YOUR OBJECTIVE:
Starting at the line that contains "How do I perform: Open", write out every line through the last one in the records below, word for word. Leave out any pictures.

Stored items
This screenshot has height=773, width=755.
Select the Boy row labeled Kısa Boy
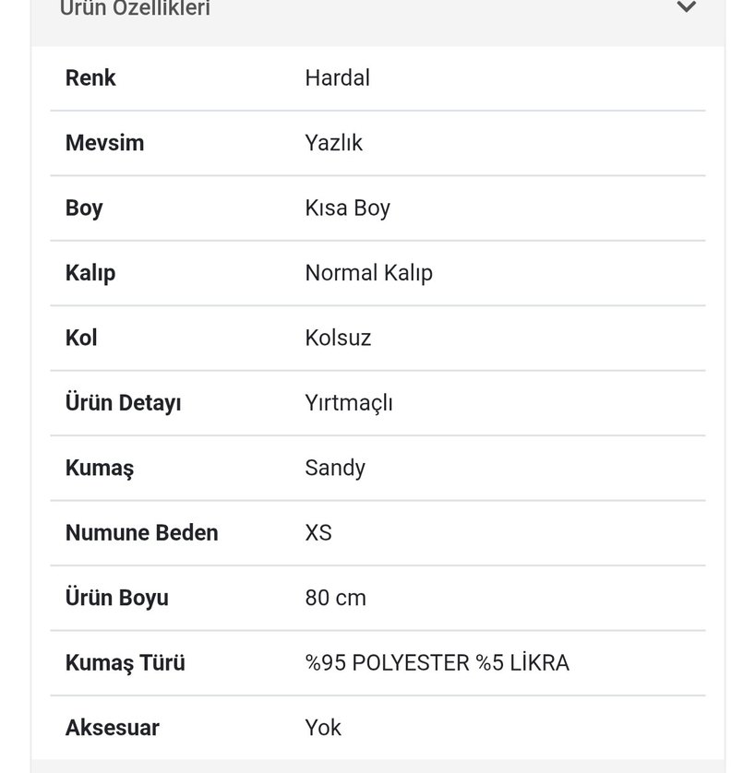coord(346,208)
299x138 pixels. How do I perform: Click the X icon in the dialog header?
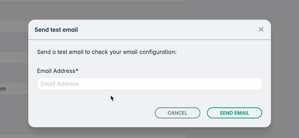pos(261,30)
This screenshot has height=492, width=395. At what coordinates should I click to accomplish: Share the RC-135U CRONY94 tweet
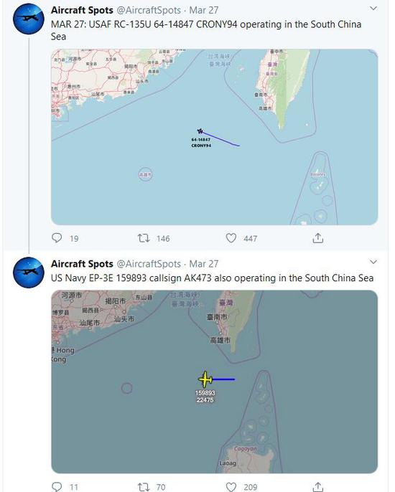point(318,238)
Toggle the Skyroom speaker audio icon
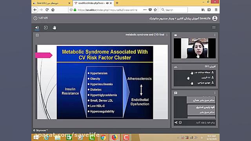Screen dimensions: 251x141 (37, 28)
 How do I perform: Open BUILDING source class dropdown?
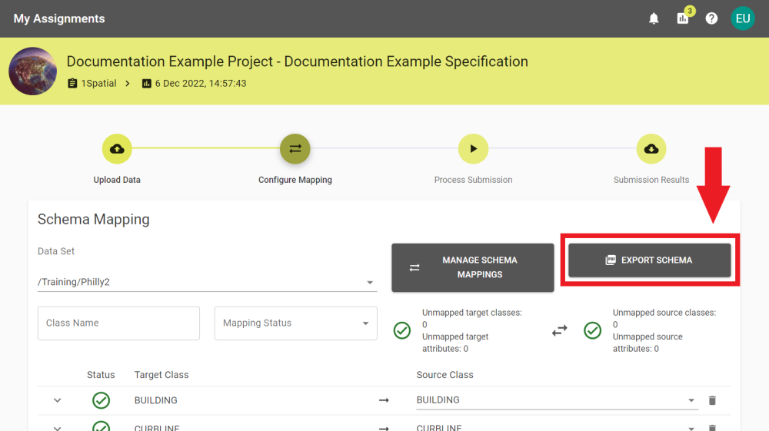557,400
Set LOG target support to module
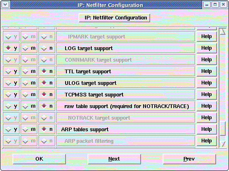Screen dimensions: 229x171 pos(29,48)
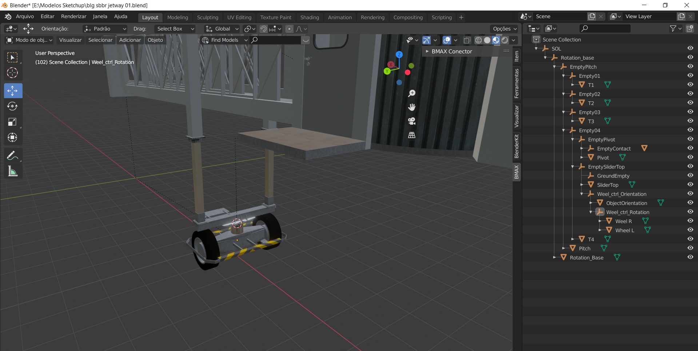
Task: Click the pan view hand icon
Action: tap(412, 107)
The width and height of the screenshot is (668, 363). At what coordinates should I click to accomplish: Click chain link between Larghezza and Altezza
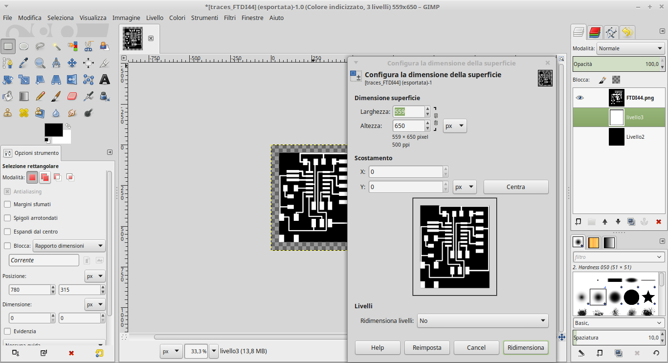pyautogui.click(x=436, y=119)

EXERCISE SOLUTION:
 How do I perform: Open BUILDING source class dropdown?
557,400
Set LOG target support to module
Screen dimensions: 229x171 pos(29,48)
Task: Click the pan view hand icon
Action: tap(412, 107)
The width and height of the screenshot is (668, 363). At what coordinates should I click to accomplish: Click chain link between Larghezza and Altezza
pyautogui.click(x=436, y=119)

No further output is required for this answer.